Atualizada em : 18 de Agosto de 2020 às 08:51

Foto: Divulgação

“Período eleitoral. Faremos uma pausa na atualização deste canal de 15 de agosto até o final das eleições municipais em atendimento à Lei Eleitoral 9504/1997”. Uma simples consulta ao portal de notícias da Prefeitura de Porto Velho pode se verificar um dos sinais emitidos pelo prefeito Hildon Chaves (PSDB), de que ele poderá surpreender a todos os adversários, saindo candidato à reeleição. O portal está avisando que o prefeito será candidato e por isso teria que cumprir a legislação eleitoral. De hoje até o limite do prazo para as convenções, Hildon tem ainda 27 dias para se decidir se sai ou não.
 
O que diz a lei, em resumo, é que o prefeito de um município que for sair à reeleição deverá abster-se de participar de inaugurações de obras e outros eventos de promoção de sua candidatura que figure como uso da máquina pública para se beneficiar.
 
Reforço da tese de que Hildon realmente sairá à reeleição. De acordo com o advogado especialista em legislação eleitoral, Juacy Loura Júnior, se Hildon Chaves não fosse sair à reeleição, não precisaria cumprir as restrições descritas na Lei Eleitoral. “Se ele não for candidato, não haverá problema fazer inaugurações porque a lei eleitoral veda a participação de candidato. Art. 77, é proibido a qualquer candidato comparecer, nos 3 (três) meses que precedem o pleito, a inaugurações de obras públicas. Toda instituição deverá cumprir a lei eleitoral, todavia, alguns dispositivos dela são voltados contra o uso da máquina publica, se o atual gestor não for a reeleição, não se aplica a lei nestes pontos”, disse o especialista.
 
No mínimo Hildon Chaves estaria em dúvida. Ser ou não ser, eis a questão. Pode ser uma estratégia de negar candidatura até o finalzinho do segundo tempo da prorrogação, para não sofrer ataques de adversários. E está funcionando. Nos últimos meses o prefeito tem imprimido ritmo nas obras no município e distritos, sofrendo pouquíssimos ataques dos adversários. Passando a mensagem de que não sairia candidato, Hildon Chaves pode trabalhar com certa tranquilidade, mesmo sob a pandemia do novo coronavírus.
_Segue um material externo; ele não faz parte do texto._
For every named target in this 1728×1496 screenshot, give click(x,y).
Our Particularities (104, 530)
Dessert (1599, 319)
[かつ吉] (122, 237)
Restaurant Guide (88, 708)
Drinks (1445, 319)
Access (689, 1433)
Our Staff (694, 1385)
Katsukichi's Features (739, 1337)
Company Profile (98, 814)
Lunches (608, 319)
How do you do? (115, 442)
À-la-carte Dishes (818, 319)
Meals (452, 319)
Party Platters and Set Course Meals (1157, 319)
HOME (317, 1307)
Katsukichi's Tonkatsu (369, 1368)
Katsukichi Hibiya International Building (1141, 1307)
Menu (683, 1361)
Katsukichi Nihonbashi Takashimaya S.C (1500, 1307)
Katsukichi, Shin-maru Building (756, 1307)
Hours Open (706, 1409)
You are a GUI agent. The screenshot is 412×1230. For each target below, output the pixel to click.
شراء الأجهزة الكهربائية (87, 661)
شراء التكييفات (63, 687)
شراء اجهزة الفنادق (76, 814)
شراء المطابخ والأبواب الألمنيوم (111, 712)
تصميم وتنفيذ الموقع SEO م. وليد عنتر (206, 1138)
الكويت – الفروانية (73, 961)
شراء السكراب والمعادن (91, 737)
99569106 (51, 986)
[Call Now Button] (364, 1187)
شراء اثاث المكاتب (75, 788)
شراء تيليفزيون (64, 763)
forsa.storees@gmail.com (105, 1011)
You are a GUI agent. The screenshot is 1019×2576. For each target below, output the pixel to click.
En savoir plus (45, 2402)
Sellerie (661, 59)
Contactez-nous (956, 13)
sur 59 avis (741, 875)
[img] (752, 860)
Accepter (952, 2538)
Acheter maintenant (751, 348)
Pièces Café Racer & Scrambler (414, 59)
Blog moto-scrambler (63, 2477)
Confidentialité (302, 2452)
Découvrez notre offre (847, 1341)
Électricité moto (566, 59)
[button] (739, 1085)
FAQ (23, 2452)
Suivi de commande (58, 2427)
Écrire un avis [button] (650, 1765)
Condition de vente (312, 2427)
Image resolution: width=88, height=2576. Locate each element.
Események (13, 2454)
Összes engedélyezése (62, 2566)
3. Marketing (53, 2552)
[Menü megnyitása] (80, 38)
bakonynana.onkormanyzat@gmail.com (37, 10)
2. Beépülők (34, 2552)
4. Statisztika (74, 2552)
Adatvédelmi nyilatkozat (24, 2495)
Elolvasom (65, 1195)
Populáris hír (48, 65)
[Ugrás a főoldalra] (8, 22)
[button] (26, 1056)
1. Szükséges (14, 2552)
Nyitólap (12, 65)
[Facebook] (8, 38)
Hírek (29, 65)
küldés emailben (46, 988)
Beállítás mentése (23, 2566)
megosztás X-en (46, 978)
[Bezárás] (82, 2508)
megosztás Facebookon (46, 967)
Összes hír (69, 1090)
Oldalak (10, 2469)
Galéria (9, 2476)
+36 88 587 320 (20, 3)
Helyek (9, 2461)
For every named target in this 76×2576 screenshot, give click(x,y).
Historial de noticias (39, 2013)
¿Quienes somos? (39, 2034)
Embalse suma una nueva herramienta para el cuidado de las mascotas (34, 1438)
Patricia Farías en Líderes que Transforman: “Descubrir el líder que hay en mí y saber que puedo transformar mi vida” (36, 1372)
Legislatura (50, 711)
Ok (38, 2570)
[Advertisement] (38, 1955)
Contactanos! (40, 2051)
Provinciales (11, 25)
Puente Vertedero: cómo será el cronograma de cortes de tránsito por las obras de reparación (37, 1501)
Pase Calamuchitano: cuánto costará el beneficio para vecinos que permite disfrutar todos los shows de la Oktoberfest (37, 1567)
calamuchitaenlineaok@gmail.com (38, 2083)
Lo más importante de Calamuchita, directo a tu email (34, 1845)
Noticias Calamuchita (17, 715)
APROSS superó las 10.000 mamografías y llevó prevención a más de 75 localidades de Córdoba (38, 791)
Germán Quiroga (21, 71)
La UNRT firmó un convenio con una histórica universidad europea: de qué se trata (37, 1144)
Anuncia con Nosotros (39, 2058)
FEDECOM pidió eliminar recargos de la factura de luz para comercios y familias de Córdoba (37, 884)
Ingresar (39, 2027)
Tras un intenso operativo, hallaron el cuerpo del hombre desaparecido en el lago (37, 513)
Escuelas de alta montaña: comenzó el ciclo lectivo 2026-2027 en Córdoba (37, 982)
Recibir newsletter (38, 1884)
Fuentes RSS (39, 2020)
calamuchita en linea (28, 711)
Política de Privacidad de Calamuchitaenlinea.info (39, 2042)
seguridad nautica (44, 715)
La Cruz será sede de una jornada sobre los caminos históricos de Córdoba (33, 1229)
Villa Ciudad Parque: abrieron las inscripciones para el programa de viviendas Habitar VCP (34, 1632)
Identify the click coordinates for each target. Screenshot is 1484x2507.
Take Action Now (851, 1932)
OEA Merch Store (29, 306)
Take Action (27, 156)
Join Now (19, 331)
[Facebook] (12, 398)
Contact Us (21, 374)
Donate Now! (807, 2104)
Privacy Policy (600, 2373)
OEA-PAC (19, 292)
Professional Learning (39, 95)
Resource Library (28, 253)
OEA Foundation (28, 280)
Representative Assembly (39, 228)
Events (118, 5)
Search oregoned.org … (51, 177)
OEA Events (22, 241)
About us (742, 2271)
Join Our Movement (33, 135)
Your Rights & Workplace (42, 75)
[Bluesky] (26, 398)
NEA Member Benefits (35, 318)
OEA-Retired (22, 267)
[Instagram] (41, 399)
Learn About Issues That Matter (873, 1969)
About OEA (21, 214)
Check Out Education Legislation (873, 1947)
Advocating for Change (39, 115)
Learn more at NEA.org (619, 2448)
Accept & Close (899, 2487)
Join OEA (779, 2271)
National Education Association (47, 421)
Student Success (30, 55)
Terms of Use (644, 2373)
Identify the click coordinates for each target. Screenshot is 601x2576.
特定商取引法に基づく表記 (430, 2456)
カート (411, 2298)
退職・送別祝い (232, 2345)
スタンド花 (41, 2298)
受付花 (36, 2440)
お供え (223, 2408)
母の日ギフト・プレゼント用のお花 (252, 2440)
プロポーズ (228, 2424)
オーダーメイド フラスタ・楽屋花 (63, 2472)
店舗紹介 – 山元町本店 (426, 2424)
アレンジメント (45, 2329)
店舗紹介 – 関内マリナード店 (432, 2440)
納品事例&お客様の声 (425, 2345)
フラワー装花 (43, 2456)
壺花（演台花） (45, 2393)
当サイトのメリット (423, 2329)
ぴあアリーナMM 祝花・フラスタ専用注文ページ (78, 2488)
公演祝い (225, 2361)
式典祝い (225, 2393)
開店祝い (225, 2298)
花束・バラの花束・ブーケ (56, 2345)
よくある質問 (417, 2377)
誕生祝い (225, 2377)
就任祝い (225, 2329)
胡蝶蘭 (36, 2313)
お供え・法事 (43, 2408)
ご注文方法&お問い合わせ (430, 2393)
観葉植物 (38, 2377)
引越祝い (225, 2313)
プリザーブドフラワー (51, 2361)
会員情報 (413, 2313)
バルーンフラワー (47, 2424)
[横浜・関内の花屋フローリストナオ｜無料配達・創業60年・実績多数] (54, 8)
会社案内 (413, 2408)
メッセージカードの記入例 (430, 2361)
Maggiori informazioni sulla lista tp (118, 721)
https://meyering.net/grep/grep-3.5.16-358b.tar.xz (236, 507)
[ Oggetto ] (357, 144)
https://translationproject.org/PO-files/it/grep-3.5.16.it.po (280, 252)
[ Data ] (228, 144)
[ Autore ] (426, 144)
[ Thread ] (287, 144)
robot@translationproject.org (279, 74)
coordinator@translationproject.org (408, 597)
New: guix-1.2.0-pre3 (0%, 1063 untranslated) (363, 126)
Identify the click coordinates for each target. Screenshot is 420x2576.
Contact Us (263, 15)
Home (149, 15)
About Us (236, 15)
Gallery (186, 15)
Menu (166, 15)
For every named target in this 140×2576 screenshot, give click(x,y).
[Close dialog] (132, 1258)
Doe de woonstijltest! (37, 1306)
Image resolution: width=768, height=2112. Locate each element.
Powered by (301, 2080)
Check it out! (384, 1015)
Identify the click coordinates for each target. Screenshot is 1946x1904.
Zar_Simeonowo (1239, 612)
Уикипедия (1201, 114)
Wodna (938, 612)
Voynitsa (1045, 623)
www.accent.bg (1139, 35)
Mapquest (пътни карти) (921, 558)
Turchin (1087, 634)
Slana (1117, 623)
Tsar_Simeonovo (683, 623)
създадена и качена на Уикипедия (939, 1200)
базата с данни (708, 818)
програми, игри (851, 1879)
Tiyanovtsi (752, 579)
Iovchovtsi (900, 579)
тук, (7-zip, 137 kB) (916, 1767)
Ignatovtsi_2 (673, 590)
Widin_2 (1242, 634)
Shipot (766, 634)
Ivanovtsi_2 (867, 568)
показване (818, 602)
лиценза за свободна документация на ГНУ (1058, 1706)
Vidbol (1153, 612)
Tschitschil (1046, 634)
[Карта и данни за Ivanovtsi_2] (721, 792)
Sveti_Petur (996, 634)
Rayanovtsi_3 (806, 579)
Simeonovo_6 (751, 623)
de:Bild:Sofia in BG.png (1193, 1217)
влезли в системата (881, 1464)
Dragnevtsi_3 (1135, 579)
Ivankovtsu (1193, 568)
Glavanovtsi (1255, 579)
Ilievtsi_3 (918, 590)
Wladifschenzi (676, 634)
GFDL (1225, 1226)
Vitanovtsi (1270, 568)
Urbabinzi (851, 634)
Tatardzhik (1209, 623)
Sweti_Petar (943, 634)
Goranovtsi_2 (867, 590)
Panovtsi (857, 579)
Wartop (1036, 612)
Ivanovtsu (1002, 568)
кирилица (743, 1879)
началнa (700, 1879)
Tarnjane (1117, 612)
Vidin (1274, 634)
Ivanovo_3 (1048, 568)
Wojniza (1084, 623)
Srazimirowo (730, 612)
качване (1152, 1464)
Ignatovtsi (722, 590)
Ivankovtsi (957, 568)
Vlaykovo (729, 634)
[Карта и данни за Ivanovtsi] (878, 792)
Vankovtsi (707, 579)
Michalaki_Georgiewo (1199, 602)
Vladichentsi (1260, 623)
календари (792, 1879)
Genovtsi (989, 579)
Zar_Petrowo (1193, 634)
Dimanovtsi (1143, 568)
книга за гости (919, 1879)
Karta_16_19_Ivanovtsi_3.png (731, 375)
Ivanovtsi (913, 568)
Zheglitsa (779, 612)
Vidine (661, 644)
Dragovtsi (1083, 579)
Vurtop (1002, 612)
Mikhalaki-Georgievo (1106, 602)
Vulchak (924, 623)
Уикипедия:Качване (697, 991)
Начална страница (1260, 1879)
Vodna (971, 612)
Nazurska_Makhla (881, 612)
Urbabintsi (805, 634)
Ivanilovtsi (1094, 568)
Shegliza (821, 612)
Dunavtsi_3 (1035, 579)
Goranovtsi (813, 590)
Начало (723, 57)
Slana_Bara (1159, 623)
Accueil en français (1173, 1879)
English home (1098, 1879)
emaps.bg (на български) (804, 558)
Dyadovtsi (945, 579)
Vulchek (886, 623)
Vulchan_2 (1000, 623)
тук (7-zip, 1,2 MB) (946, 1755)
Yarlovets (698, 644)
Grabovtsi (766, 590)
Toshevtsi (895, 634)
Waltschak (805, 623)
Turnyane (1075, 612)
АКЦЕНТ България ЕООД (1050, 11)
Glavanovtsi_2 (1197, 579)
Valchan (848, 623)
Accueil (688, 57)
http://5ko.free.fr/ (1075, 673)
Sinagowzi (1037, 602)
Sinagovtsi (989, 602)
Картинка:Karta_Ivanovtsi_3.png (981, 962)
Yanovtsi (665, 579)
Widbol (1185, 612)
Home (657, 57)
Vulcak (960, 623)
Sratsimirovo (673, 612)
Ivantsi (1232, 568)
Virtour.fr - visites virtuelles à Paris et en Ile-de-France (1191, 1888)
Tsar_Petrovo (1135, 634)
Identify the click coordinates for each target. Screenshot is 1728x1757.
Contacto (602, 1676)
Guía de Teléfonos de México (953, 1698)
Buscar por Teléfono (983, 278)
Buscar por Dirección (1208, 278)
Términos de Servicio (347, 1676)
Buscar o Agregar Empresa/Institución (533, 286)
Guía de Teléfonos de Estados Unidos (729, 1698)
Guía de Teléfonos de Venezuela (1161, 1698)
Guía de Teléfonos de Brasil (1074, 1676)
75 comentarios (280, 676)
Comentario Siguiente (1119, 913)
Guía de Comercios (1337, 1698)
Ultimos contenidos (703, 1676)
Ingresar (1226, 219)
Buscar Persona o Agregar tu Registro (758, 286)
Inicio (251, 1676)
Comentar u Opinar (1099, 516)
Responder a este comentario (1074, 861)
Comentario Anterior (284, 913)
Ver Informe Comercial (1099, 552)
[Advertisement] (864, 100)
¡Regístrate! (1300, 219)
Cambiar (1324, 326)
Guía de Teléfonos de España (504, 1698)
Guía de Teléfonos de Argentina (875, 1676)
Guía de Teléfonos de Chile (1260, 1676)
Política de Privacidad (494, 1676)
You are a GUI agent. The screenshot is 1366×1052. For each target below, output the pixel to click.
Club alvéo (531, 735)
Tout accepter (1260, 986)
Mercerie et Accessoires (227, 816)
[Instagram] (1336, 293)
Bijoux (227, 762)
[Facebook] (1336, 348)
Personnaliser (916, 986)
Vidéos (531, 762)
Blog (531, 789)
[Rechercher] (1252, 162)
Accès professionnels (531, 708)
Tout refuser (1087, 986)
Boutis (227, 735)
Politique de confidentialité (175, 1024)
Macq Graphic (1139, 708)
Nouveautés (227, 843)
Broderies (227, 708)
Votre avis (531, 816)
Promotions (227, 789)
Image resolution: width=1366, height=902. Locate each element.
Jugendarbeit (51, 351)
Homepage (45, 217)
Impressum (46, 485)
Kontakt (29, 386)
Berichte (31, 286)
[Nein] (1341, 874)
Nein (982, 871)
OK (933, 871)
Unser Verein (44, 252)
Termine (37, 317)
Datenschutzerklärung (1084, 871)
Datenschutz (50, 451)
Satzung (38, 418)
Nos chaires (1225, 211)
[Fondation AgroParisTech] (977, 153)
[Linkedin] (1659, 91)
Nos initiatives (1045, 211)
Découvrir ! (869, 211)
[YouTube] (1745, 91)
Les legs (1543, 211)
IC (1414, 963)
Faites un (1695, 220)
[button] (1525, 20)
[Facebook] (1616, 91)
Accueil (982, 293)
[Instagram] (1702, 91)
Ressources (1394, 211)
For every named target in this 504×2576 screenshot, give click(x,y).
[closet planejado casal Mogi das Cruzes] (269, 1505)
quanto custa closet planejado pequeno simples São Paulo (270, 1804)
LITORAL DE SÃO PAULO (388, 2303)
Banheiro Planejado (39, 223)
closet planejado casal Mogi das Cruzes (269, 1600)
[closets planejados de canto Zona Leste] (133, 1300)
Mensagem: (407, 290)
Obras e mais obras sendo executadas como se quisesse apenas deixar um legado de realizações para o sucessor. Com destaque para uma obra que será a “menina dos olhos” , a tão sonhada revitalização da EFMM, que marcará a administração Hildon Chaves.
 
As inúmeras idas e vindas de Hildon Chaves enchem de dúvidas adversários e articulistas políticos. Se vai sair ou não à reeleição, o prefeito deve estar guardando a resposta a sete chaves, pois nem os mais íntimos dos amigos e correligionários ousam bater o martelo sobre uma decisão final.
 
Além dos sinais já emitidos de que poderia sair à reeleição, um nome da base de Hildon Chaves foi lançado à prefeitura: Thiago Tezzari, do PSD,  que é presidido por Expedito Netto, filho do cacique Expedito Júnior, um dos mandatários do PSDB, partido do prefeito. Thiago estaria sendo preparado para ser o sucessor de Hildon ou para ser o vice-prefeito? Tezzari que tinha se desincompatibilizado da EMDUR e depois retornado devido às mudanças do calendário eleitoral em função do adiamento das eleições, também imprimiu ritmo forte nos últimos dias, inaugurando iluminação na cidade e até na ponte sobre o rio Madeira, o que lhe valeu o título de “Thiago, o iluminado”.
 
Por último, o prefeito convocou para ontem uma coletiva de imprensa para falar da vitória na justiça sobre a licitação do transporte coletivo e não compareceu, frustrando jornalistas afoitos para saber a decisão final de que sairia ou não à reeleição. Quem compareceu foi o Secretário Municipal de Trânsito, Mobilidade e Transportes Nilton Gonçalves Kisner. 
 
Em resumo, o mistério sobre a decisão de Hildon continua, embora as sinalizações demonstrem de que ele vai sim sair à reeleição, tendo como vice, Thiago Tezzari. O que embaralharia de novo a sucessão.